Década de 70. Não lembro bem se início, meado ou final. Lembro bem dos militares no poder e da TV Rio, canal 13, nos seus estertores. Já não funcionava mais na Avenida Atlântica, onde hoje se situa o (Sofitel) Rio Palace Hotel. Tinha se mudado para o alto de um morro de Ipanema, onde havia as instalações inacabadas do PPH, o Panorama Palace Hotel, hoje um Brizolão.
Bem, a TV RIO estava lá em cima. Cheia de dívidas. Dia sim, dia não, ela saia do ar porque os inúmeros credores, através de mandados judiciais, conseguiam confiscar o cristal da torre de transmissão.
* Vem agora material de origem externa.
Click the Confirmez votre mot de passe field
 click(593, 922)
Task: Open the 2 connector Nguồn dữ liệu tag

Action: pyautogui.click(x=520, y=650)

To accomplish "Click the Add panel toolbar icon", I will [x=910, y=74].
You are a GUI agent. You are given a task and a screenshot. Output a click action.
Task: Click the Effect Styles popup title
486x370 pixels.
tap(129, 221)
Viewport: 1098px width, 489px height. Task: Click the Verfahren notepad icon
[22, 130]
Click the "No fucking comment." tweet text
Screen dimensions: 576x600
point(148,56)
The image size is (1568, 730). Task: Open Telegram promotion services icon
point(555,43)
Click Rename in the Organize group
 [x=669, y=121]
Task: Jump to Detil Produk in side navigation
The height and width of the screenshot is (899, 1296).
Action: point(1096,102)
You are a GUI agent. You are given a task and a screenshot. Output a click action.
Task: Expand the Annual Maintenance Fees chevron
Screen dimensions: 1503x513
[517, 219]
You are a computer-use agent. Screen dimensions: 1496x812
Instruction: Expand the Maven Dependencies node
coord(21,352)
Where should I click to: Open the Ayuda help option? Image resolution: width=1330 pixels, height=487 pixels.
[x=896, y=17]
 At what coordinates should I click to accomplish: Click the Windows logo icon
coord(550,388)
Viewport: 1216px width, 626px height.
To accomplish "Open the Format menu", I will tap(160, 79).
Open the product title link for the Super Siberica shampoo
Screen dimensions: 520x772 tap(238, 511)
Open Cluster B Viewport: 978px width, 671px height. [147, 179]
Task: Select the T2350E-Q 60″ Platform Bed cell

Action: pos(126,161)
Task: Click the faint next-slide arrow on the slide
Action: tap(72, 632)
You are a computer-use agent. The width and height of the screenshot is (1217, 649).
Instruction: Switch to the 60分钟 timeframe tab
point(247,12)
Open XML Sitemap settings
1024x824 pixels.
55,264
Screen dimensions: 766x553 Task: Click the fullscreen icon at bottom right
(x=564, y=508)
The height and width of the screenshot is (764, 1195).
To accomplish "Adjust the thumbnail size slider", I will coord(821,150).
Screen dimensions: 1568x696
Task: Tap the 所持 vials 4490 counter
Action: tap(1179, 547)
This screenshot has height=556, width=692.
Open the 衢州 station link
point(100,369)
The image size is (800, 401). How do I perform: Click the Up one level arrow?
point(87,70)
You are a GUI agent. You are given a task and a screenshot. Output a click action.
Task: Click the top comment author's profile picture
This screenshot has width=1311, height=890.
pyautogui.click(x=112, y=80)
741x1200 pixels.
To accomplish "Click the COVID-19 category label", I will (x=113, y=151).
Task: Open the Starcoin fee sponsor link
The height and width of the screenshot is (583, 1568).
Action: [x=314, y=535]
Num desses dias que conseguiu funcionar, colocou um telejornal com aquelas notícias de quem já não tinha mais equipe de jornalismo e o locutor lia as notícias dos jornais do dia ou aquelas que tinha acabado de ouvir no rádio.
O apresentador se despediu, dando boa noite aos telespectadores - se é que havia mais algum além de mim - quando lhe passaram uma notícia de última hora. Voz impostada, tom solene, iniciou a leitura:” faleceu no início da tarde o general fulano de tal, vítima de um enfarte ( ... ) O corpo está sendo velado na capela 4 do cemitério São João Batista. O enterro vai ser realizado amanhã às 10 horas. Boa noite.”
Pensando já estar fora do ar, começou a batucar na bancada e a cantar: “Morreu, morreu / antes ele do que eu... /Morreu, morreu / antes ele do que eu...”
Choveram telefonemas de ameaças e protestos das autoridades militares. Mas, tudo terminou bem. Ninguém morreu, sumiu ou foi preso por causa disso.
Muitos anos depois, conheci autor dessa proeza trabalhando no departamento de Rádio, TV e Cinema de uma agência de publicidade.